### Exercise goal:
Copy the items below verbatim, starting at the line that contains "Describe the element" and ending with the final line of the items. Leave out the pictures.

===== Dataset excerpts =====

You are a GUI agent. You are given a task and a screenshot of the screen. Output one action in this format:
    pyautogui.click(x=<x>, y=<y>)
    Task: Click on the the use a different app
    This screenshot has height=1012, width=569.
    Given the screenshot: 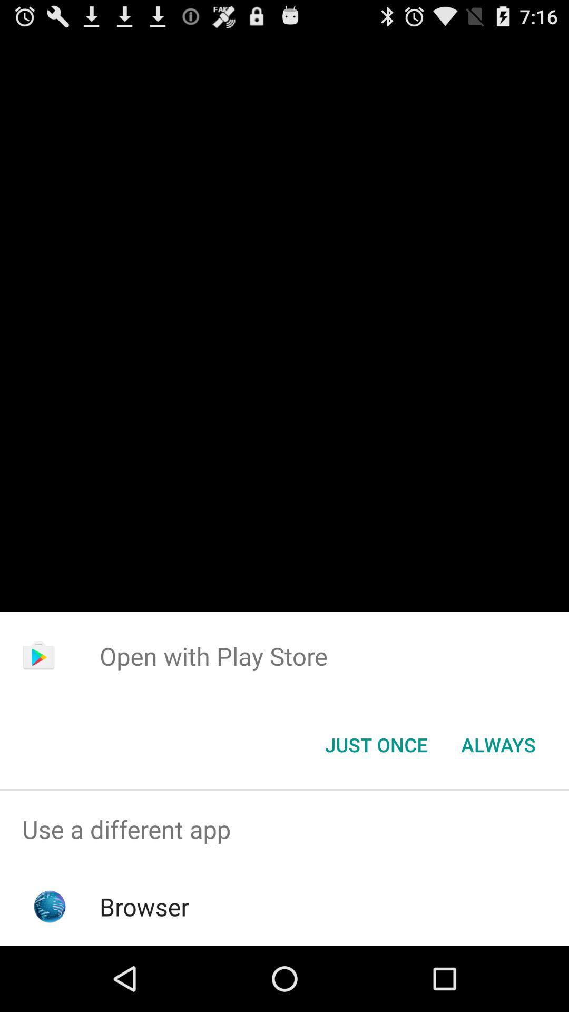 What is the action you would take?
    pyautogui.click(x=285, y=828)
    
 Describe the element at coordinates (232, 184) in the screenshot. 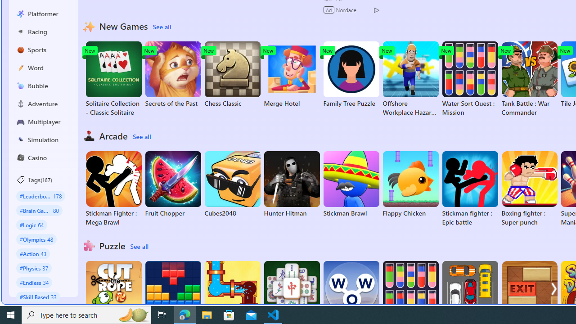

I see `'Cubes2048'` at that location.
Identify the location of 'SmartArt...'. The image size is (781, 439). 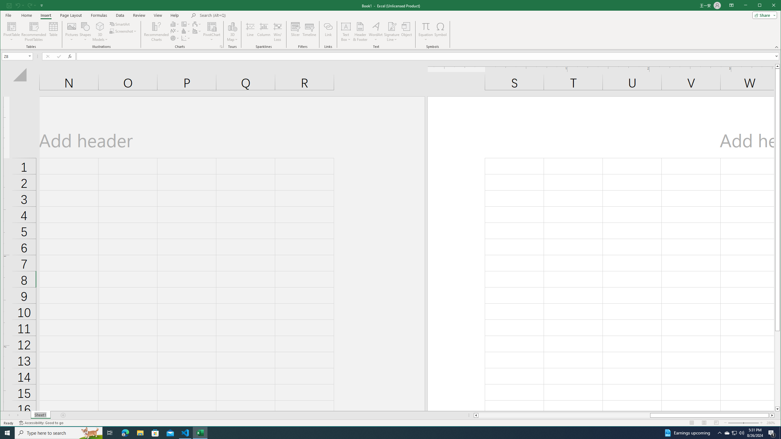
(120, 24).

=====

### Task result:
 Describe the element at coordinates (232, 184) in the screenshot. 

I see `'Cubes2048'` at that location.
Identify the location of 'SmartArt...'. The image size is (781, 439). 
(120, 24).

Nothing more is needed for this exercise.